On including the intercept in the EM update
haziqj opened this issue · 1 comments
In previous versions, alpha
was included as part of the EM update, with the generalised least squares formula
alpha = (1^T Var.Y.inv 1)^{-1} (1^T Var.Y.inv y)
where 1
is a vector of ones, and just to remind ourselves that Var.Y.inv
depends on lambda
and psi
.
As it turns out, if a non-centred version of the Canonical or FBM kernel is used, then alpha
would never reach the MLE of mean(y)
. The estimation of the lambda
parameters are affected, and in turn this affects alpha
too. In a sense, the non-centering of the kernel is accounted for in the alpha
parameter.
Here is an illustration from the stackloss
dataset. We ran three different models.
> summary(mod1) #non-centred, updating alpha
Call:
iprior(formula = stack.loss ~ Air.Flow, data = stackloss)
RKHS used:
Canonical (Air.Flow)
with a single scale parameter.
Residuals:
Min. 1st Qu. Median 3rd Qu. Max.
-12.20000 -1.11200 -0.06797 1.02100 8.88800
Estimate S.E. z P[|Z>z|]
(Intercept) -43.5768 5.9296 -7.349 <2e-16 ***
lambda 0.0146 0.0106 1.380 0.168
---
Signif. codes: 0 ‘***’ 0.001 ‘**’ 0.01 ‘*’ 0.05 ‘.’ 0.1 ‘ ’ 1
EM converged to within 1e-07 tolerance. No. of iterations: 19813
Standard deviation of errors: 3.997 with S.E.: 0.6321
T2 statistic: 0.9774 on ??? degrees of freedom.

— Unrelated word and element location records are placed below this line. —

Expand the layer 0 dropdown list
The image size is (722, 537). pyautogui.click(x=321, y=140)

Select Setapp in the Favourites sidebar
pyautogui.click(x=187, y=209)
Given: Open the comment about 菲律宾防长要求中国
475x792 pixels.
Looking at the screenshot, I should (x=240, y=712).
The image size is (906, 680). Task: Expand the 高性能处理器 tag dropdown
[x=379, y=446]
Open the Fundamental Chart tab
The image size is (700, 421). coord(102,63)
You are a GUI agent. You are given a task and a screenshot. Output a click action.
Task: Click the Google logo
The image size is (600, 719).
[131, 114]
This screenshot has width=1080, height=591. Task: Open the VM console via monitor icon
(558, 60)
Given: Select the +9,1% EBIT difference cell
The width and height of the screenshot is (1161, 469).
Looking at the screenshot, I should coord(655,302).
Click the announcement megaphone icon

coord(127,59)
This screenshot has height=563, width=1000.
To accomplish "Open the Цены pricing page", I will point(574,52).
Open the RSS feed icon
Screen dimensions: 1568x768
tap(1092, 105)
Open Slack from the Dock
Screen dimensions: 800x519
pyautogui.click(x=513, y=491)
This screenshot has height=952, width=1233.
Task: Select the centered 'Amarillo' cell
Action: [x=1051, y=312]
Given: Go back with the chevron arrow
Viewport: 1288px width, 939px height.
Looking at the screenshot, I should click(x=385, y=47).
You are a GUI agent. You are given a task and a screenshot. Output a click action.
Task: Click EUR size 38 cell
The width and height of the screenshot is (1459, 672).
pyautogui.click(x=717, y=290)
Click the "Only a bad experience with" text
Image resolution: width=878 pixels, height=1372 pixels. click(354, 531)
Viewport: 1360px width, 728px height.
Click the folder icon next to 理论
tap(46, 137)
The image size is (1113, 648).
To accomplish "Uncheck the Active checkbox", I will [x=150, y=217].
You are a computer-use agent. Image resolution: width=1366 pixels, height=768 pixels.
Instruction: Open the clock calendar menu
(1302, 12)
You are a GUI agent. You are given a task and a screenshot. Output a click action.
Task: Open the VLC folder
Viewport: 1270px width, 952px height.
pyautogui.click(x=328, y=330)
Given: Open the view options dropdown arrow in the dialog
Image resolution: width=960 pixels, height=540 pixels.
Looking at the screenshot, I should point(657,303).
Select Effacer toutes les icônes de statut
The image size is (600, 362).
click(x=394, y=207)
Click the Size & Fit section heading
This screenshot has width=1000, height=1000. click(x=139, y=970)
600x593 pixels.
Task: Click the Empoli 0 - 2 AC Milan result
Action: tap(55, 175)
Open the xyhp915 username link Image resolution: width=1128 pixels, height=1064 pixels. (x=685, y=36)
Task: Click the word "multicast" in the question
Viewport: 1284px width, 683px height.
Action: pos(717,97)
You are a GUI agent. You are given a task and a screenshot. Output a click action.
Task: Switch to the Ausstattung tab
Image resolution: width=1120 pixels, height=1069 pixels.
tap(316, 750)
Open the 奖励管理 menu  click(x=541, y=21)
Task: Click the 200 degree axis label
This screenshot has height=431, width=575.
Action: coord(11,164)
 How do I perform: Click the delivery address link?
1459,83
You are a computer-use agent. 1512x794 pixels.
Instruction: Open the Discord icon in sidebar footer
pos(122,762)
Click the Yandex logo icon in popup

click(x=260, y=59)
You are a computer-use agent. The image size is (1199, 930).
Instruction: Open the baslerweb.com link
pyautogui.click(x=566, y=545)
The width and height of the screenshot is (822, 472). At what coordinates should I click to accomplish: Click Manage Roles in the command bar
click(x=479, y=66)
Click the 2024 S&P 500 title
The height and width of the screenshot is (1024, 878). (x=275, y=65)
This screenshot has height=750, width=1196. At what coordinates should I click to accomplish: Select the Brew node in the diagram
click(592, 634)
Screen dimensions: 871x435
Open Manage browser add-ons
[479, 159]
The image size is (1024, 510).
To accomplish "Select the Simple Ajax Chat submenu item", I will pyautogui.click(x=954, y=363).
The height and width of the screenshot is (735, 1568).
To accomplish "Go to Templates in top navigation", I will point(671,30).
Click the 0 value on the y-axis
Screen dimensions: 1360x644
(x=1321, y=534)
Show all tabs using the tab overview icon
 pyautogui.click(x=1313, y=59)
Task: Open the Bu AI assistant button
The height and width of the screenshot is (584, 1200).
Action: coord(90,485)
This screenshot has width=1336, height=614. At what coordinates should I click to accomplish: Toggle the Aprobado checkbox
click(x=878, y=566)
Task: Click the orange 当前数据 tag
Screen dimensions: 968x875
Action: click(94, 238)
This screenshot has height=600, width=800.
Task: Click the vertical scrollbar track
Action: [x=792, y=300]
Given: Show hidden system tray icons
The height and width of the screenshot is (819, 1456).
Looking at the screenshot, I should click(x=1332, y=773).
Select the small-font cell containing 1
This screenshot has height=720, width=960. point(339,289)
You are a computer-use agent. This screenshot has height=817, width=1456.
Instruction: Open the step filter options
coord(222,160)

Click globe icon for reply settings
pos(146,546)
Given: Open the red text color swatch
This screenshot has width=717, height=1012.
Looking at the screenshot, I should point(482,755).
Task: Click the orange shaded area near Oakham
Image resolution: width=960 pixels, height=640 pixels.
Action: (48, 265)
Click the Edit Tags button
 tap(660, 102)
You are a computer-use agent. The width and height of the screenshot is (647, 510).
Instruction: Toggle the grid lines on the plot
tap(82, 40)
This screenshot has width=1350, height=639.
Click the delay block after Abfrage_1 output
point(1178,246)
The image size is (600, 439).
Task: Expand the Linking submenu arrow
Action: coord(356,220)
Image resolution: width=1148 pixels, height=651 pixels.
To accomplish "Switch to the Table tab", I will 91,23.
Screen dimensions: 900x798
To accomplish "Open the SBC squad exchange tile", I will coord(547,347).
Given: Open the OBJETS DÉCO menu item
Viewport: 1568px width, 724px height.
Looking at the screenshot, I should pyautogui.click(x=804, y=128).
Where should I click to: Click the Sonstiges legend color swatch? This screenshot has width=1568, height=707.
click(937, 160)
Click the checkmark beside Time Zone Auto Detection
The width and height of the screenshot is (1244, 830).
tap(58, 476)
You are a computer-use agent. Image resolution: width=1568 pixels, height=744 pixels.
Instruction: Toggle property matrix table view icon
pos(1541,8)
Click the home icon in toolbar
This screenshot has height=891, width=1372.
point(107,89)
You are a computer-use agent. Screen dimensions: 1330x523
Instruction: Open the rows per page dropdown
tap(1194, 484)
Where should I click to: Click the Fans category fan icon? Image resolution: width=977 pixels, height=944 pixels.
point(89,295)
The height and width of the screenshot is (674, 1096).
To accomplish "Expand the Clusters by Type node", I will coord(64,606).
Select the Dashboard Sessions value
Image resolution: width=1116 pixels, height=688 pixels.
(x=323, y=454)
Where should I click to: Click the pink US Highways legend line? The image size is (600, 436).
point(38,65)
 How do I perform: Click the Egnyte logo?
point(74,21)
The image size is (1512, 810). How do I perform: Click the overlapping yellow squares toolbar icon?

Log-likelihood value: -63.14624
> summary(mod2) #non-centred, alpha=mean(y)
Call:
iprior(formula = stack.loss ~ Air.Flow, data = stackloss)
RKHS used:
Canonical (Air.Flow)
with a single scale parameter.
Residuals:
Min. 1st Qu. Median 3rd Qu. Max.
-10.520 -6.524 -2.524 1.476 24.480
Estimate S.E. z P[|Z>z|]
(Intercept) 17.5238 2.1662 8.089 <2e-16 ***
lambda 0.0000 18.0729 0.000 1 #this looks wrong, lambda is 0
--- #regression curve is a flat line
Signif. codes: 0 ‘***’ 0.001 ‘**’ 0.01 ‘*’ 0.05 ‘.’ 0.1 ‘ ’ 1
EM converged to within 1e-07 tolerance. No. of iterations: 17
Standard deviation of errors: 9.95 with S.E.: 1.5763
T2 statistic: 6.67e-09 on ??? degrees of freedom.
Log-likelihood value: -77.99705
> summary(mod3) #centred, alpha=mean(y)
Call:
iprior(formula = stack.loss ~ Air.Flow, data = stackloss)
RKHS used:
Canonical (Air.Flow)
with a single scale parameter.
Residuals:
Min. 1st Qu. Median 3rd Qu. Max.
-12.20000 -1.11300 -0.06851 1.02000 8.88700
Estimate S.E. z P[|Z>z|]
(Intercept) 17.5238 0.8717 20.102 <2e-16 ***
lambda 0.0991 0.0725 1.368 0.171
---
Signif. codes: 0 ‘***’ 0.001 ‘**’ 0.01 ‘*’ 0.05 ‘.’ 0.1 ‘ ’ 1
EM converged to within 1e-07 tolerance. No. of iterations: 239
Standard deviation of errors: 3.994 with S.E.: 0.6306
T2 statistic: 0.9876 on ??? degrees of freedom.
Log-likelihood value: -61.22966
In summary, it looks like it is 'wrong' to use a non-centred version of the kernel while using alpha=mean(y)
. However, it also looks like it is 'OK' to use non-centred version of the kernel while having alpha
update in the EM iterations. From this simple illustration, using centred and alpha=mean(y)
yields the highest MLE.
It is clear that we need to use alpha = mean(y)
as the MLE for the intercept. The contents of this conversation will be turned into a wiki page.